Arnold Schwarzenegger (R)

Jerry Brown (D)

SACRAMENTO, Calif. (Legal Newsline)-A Wall Street Journal opinion article that claimed California Attorney General Jerry Brown had waged "war on the suburbs" continues to reverberate around rural and suburban towns in California.

Critics of Brown's efforts to reduce greenhouse gas emissions and slow urban sprawl have another target, Gov. Arnold Schwarzenegger, who rekindled the debate when he signed pro-environmental bills earlier this month.

Editors at the Sun-Herald in rural Colusa, Calif., which lies 90 minutes north of Sacramento, became the latest to rebuke the Republican governor for acting too much like the Democratic attorney general.

"In his zeal to battle global warming," the editorial states, "Gov. Arnold Schwarzenegger has signed one of the most authoritarian, far-reaching and elitist bills that has ever made it to the governor's desk."

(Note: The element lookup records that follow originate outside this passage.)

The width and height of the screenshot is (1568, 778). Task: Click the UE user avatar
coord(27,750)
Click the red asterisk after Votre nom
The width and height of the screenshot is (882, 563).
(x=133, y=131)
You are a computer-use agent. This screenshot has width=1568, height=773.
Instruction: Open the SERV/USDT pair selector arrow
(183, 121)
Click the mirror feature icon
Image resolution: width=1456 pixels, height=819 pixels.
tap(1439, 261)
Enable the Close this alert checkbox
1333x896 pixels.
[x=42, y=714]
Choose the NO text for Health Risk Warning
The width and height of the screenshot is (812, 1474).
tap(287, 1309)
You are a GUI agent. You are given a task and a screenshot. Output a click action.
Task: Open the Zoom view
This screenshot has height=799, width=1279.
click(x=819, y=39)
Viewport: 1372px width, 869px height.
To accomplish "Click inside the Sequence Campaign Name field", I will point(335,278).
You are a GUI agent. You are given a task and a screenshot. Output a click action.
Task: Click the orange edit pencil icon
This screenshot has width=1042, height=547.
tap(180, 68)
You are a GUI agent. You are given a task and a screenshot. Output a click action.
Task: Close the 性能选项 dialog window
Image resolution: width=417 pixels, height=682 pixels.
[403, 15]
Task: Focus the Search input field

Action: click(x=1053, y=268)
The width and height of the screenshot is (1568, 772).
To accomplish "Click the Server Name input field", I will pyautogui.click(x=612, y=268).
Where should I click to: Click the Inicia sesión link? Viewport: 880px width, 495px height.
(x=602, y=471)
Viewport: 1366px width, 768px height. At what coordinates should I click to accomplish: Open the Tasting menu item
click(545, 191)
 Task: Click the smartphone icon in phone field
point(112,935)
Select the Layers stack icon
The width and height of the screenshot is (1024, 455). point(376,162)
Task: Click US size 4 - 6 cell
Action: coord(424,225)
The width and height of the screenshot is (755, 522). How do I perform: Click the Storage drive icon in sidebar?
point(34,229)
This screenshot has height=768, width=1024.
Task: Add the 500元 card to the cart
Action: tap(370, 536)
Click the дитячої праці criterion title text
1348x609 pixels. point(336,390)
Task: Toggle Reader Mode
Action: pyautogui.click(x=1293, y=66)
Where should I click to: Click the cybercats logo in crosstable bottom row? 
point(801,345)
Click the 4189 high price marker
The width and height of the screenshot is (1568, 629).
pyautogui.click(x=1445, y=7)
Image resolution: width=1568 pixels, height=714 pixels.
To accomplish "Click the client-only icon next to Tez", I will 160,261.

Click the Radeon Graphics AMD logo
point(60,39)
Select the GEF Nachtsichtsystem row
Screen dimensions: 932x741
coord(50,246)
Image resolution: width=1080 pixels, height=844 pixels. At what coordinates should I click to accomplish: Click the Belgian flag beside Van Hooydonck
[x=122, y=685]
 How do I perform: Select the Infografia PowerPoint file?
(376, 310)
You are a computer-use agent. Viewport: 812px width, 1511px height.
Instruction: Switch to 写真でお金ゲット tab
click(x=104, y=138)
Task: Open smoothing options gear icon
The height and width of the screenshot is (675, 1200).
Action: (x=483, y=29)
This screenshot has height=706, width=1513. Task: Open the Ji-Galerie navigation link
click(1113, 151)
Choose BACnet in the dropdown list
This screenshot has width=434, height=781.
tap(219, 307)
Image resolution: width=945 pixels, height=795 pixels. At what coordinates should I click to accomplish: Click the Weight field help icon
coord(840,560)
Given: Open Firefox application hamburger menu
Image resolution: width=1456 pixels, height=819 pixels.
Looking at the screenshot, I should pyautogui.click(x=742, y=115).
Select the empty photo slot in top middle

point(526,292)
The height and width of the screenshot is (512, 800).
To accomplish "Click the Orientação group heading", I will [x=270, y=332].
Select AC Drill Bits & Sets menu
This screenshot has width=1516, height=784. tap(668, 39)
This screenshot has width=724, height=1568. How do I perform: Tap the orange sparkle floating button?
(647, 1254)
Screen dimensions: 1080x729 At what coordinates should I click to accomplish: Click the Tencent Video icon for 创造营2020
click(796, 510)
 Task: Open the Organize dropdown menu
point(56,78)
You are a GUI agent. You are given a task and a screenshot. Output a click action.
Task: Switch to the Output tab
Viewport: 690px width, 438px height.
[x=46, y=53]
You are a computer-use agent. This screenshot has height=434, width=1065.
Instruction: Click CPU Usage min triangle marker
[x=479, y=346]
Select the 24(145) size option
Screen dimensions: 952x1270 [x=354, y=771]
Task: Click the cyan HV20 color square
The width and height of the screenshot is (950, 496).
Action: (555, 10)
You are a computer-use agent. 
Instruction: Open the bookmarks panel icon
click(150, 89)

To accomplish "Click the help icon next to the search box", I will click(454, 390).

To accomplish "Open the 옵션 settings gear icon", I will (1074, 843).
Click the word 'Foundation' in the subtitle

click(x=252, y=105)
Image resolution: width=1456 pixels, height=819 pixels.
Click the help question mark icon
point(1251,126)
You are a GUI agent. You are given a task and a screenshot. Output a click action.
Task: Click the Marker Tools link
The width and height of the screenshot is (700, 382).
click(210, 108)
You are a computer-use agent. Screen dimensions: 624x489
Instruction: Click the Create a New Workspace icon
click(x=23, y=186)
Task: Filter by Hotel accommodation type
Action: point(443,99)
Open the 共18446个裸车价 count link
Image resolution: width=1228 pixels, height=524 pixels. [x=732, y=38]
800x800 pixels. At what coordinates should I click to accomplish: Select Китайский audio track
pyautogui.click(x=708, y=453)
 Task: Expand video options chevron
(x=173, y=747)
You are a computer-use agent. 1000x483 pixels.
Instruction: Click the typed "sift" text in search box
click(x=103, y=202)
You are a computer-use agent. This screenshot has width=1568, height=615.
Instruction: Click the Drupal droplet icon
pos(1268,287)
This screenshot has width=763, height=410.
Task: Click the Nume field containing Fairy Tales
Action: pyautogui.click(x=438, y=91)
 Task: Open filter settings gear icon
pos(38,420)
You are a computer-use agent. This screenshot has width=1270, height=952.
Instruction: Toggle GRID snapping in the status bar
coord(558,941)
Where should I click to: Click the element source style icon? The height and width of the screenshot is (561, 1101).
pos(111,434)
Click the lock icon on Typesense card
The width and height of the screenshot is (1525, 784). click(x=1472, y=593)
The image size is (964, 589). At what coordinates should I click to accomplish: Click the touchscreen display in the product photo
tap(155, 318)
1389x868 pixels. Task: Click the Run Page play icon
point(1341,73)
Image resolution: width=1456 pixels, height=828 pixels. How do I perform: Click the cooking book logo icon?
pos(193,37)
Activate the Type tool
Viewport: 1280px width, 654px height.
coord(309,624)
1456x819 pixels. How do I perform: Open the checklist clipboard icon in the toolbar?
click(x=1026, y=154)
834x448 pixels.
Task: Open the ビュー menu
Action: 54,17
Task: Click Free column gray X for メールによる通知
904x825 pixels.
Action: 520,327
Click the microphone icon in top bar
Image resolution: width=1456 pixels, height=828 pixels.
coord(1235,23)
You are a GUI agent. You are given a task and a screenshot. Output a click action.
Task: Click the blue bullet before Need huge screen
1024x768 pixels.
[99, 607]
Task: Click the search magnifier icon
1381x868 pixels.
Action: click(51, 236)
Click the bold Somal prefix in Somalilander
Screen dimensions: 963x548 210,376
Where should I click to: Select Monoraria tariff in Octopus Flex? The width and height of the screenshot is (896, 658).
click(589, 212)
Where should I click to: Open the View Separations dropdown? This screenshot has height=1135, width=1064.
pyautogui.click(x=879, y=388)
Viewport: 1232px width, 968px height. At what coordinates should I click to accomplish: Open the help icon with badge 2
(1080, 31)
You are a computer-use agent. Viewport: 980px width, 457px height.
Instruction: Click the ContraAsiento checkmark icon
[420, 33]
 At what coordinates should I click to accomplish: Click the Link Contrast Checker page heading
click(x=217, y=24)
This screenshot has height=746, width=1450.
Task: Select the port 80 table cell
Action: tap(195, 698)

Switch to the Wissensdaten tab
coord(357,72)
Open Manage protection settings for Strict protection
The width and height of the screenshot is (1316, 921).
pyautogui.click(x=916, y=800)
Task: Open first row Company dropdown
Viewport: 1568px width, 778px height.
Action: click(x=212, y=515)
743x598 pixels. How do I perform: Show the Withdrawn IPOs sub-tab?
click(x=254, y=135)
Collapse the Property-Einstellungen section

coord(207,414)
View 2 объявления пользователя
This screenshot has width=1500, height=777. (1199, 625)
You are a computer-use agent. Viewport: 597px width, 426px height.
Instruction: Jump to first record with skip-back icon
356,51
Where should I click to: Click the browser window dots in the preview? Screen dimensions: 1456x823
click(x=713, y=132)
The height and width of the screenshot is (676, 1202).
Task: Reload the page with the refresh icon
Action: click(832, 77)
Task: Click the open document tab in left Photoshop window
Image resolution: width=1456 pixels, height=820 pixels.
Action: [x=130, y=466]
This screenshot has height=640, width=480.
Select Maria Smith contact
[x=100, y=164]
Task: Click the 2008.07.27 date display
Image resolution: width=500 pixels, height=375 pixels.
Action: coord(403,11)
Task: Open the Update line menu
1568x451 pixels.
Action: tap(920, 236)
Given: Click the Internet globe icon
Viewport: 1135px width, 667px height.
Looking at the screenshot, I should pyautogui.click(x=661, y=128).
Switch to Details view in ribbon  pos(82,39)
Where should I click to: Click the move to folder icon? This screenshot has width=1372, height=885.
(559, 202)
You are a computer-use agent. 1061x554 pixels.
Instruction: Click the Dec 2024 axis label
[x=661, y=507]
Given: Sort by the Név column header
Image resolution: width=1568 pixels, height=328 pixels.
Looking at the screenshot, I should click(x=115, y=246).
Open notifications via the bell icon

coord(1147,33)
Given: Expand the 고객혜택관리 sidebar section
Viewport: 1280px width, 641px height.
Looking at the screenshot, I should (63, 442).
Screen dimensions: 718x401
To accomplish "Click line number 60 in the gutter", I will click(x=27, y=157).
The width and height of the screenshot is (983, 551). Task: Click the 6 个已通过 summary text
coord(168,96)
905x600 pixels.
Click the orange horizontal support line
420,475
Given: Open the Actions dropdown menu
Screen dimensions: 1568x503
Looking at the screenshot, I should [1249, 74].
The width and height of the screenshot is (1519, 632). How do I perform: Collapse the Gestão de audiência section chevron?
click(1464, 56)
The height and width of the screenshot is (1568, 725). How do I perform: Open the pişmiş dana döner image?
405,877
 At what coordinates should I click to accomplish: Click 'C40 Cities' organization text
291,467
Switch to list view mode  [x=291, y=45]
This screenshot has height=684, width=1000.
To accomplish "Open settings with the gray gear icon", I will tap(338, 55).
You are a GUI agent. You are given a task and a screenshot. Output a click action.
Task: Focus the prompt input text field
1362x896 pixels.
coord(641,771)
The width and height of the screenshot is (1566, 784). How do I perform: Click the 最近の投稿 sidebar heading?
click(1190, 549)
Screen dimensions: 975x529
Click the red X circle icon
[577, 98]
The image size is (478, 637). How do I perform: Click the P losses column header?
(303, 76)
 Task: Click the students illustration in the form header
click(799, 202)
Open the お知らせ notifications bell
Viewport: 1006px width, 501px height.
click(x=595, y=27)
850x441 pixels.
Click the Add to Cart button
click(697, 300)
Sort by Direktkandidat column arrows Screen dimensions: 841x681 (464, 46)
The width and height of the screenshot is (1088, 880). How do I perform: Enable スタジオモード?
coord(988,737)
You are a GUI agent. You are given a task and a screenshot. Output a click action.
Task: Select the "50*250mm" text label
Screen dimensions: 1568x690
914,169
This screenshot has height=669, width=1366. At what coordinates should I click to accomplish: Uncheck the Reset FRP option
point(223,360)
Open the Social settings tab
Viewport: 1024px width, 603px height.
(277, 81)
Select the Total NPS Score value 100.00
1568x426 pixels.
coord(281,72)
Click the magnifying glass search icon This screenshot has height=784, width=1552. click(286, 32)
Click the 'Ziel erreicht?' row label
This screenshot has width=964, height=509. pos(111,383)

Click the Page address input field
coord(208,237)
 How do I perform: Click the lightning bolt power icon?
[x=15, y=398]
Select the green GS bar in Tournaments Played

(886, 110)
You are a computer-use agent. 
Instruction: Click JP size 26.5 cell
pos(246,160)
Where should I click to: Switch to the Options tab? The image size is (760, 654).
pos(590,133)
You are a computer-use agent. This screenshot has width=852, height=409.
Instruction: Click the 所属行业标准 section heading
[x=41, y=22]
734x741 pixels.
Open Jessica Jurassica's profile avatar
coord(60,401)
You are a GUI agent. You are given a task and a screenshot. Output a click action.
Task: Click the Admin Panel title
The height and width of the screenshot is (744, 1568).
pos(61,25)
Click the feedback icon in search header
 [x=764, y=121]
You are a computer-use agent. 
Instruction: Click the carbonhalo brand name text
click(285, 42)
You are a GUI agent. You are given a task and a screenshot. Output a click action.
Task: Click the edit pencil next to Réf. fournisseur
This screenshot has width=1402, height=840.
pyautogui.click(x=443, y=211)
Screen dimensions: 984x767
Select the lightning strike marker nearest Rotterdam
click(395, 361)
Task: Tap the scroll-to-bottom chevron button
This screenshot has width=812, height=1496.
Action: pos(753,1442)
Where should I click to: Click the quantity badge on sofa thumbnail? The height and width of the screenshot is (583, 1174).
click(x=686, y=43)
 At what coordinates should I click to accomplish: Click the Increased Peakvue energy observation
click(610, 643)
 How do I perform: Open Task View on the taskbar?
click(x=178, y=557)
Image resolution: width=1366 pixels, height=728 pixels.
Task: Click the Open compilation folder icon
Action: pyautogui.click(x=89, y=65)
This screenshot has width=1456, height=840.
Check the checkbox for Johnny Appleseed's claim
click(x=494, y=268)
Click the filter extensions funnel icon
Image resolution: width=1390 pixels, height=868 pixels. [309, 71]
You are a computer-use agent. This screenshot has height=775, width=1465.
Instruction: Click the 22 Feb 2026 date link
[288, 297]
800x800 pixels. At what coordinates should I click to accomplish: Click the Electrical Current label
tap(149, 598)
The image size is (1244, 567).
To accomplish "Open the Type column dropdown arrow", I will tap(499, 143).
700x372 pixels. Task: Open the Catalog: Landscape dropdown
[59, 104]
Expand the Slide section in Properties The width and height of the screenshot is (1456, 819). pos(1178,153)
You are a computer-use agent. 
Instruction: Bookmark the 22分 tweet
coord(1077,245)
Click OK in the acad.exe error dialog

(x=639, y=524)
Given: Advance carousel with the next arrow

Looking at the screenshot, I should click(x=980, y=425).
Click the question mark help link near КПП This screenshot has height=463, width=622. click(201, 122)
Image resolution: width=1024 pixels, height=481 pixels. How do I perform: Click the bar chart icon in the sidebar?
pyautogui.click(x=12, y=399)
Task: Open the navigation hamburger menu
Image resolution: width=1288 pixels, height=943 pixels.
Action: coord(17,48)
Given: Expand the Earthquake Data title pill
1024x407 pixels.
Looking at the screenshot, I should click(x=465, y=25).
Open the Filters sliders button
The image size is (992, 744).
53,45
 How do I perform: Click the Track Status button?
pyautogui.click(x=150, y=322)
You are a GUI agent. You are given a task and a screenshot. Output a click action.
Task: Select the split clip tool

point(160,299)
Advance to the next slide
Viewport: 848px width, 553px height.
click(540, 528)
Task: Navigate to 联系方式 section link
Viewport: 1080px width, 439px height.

The editors said their environmental extremism unfairly attacks people who prefer to live in single-family homes, continuing Brown's war on the suburbs.

The anti-sprawl legislation, outlined in Senate Bill 375, requires the California Air Resources Board to provide regional targets for reducing greenhouse gas emissions by September 2010, so that the state can meet a 2006 law to reduce emissions by 25 percent by 2020.

The legislation will give incentives to housing projects that meet goals for reducing emissions, particularly high-density projects near public transportation.

"What this will mean is more environmentally-friendly communities," Schwarzenegger said, "more sustainable developments, less time people will spend in their cars, more alternative transportation options and neighborhoods we can safely and proudly pass on to future generations."

While proponents hail the move as smart growth, critics are far less complimentary. Joel Kotkin, a presidential fellow in urban futures at Chapman University, wrote, "Mr. Brown is not above using coercion to create the demographic patterns he wants... He is also backing controversial legislation -- Senate Bill 375 -- moving through the state legislature that would restrict state highway funds to communities that refuse to adopt 'smart growth' development plans."

Brown fired back with his own WSJ article saying simply, "One would think that cutting dangerous oil dependency was a no-brainer," wrote Brown. "Apparently not for Joel Kotkin."

Tom Adams, president of the California League of Conservation Voters, hailed the historic nature of the bill.

"In my view, SB 375 is the most important land use bill in California since enactment of the Coast Act," Adams said. "It has taken 32 years since that bill was enacted to bring a coalition together who could make major land use change in California."

But, many of the state's biggest business interests opposed the bill, including the California Chamber of Commerce, and the California Grocers Association.